LETTER: Charlottetown cab services need to improve

Share:

On July 17th, Mr. David Dodd of Peterborough, Ont., wrote the letter “Critical of Charlottetown Cabs” in The Guardian outlining his regrettable taxi cab experience in Charlottetown while on vacation. How unfortunate is it that someone visiting the Island from 2,000 kilometres away felt he had to write a letter about their bad experience in P.E.I., where we take (or like to say we take) great pride in the service provided to our many visitors?

Is Mr. Dodd onto something? Is he showing us what we already know, or what we should know? If you take cabs in Charlottetown as I did over 50 times last year, then you already know the answer - of course he is!

The first encounter with P.E.I. that many visitors experience is their cab ride from the airport. If they are lucky, they will chance upon an available cab that is not littered with empty coffee cups, dirty floors, and reeking of cigarette smoke or perfumed smells to help disguise the odour.

They will likely climb into a very unpleasant 20 minutes to Charlottetown.

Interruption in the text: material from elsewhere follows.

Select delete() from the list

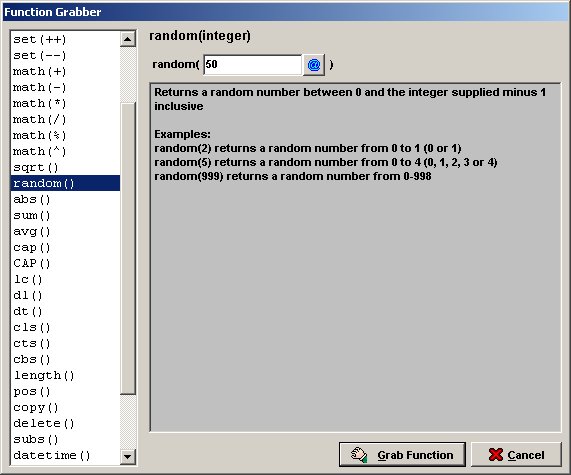[66, 424]
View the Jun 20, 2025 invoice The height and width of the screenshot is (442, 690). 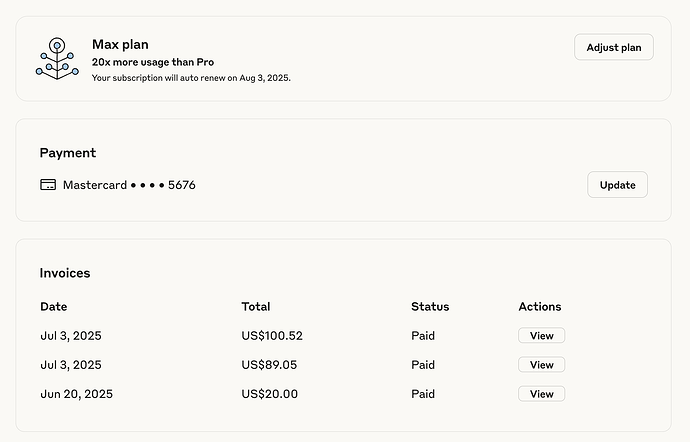coord(541,394)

For the retired couple, the family, the business person, this will be their first taste of the Island. How is this allowed to happen? Who is monitoring smoking in a cab, which is a public place? Who is overseeing a reasonable standard of hygiene and cleanliness in this important and visible public service? Obviously no one.

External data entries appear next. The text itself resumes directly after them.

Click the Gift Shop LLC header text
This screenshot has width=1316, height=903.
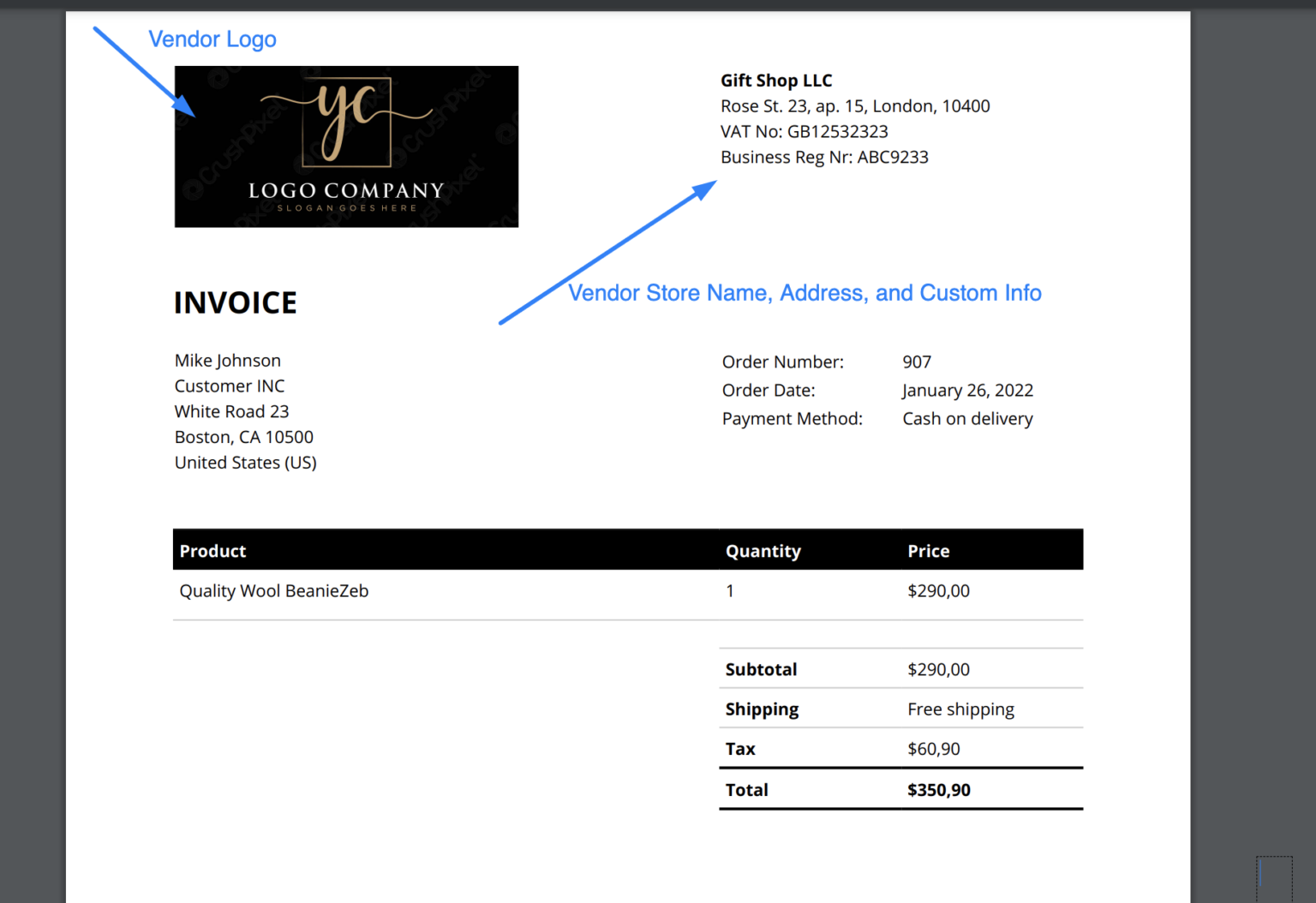pos(775,80)
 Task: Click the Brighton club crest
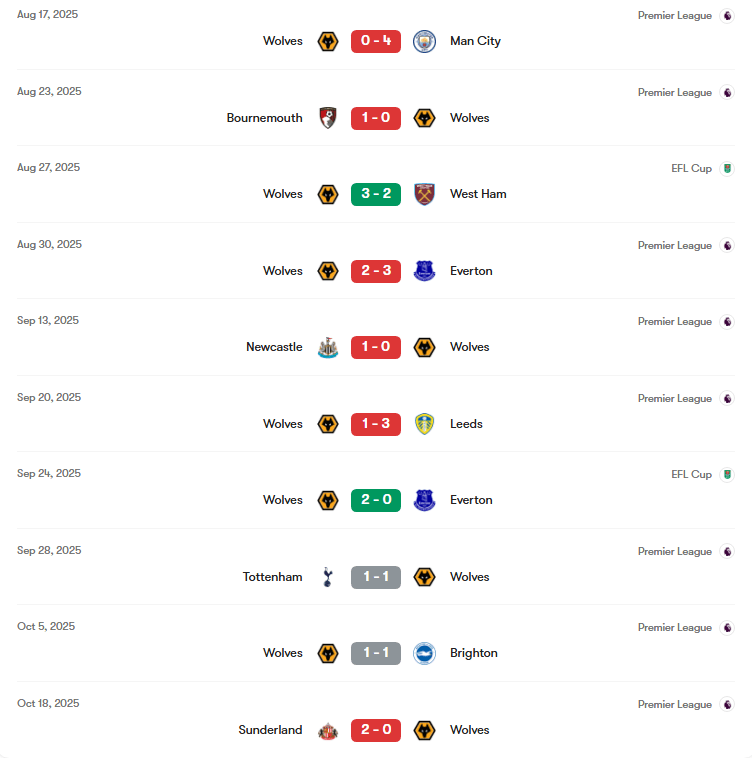(425, 653)
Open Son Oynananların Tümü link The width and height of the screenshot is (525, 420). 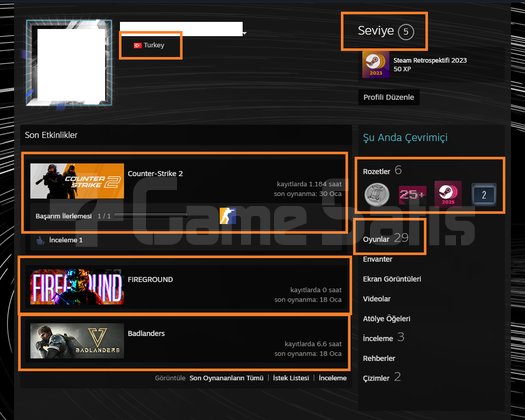[227, 378]
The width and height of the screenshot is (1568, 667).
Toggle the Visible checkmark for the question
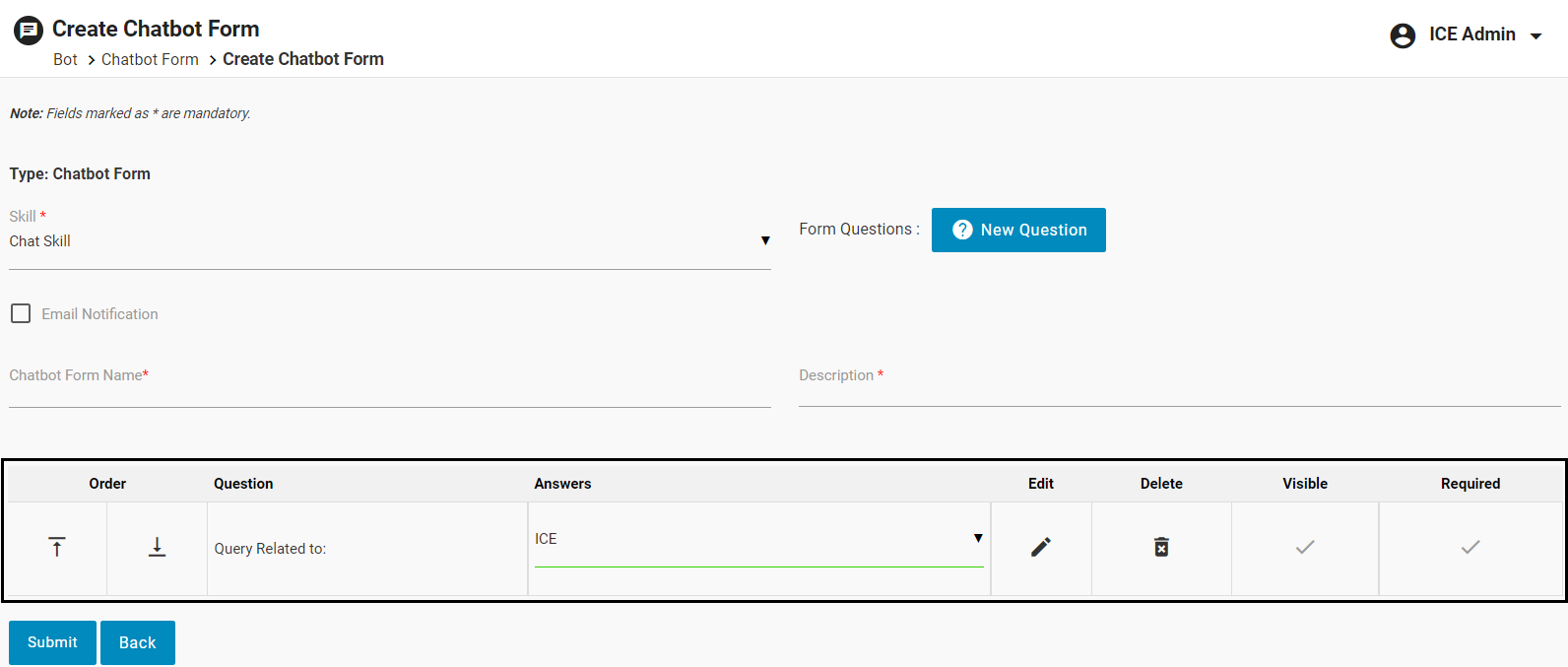coord(1305,547)
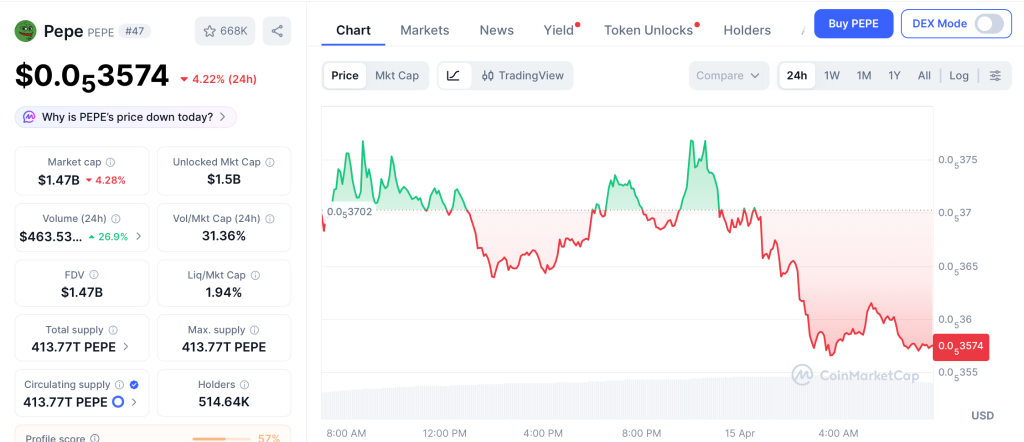Click the Market cap info icon
The width and height of the screenshot is (1024, 442).
[x=110, y=162]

Even worse, every Friday and Saturday night in the school season and every night in the summer, downtown is humming with our young people, young Islanders and other young people from all over the world. It’s vibrant, fun and cool. And then, the night winds down and unlike those of us one or two generations ago, the vast majority of our young people are responsible and do not drive impaired. They cab it.

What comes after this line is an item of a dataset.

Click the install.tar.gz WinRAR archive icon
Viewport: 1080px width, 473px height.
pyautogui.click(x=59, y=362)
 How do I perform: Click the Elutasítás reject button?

That’s where the good story ends. I believe young people in Charlottetown are consistently getting gouged by the cabs. I also believe they get overcharged. Charged double. If three get in a cab, each is charged individual fares. If you live outside town, then “it’s not worth their while.” Kids have apparently paid $50 to get to Stratford, East or West Royalty. If you know one, ask them. Chances are they have been ripped off. We teach them to make good choices, we hope and pray they do and then when they do they are taken advantage of. So, what happens? Many resort to taking the chance and driving home (just like Mr. Dodd said he would do next time!). That is a serious issue. And then, which one of us has not experienced the normal Charlottetown cab who takes three people home and charges each of them full fare? That’s been happening for decades.

To say all of these practices are unacceptable is a gross understatement. There appears to be no rules. They govern themselves. They do not reflect the values and expectations of Islanders, young and old. That’s enough. This must stop and cab companies and drivers must be held responsible and accountable for breaches in laws, bylaws and regulations. It’s not 1965. Regulate them. Inspect them. Put meters in cabs like everywhere else in Canada. And when drivers break rules and laws, then make them accountable. The rest of us are accountable!

And if they don’t want to ... then do what the rest of Canada does, let Uber fill the gap.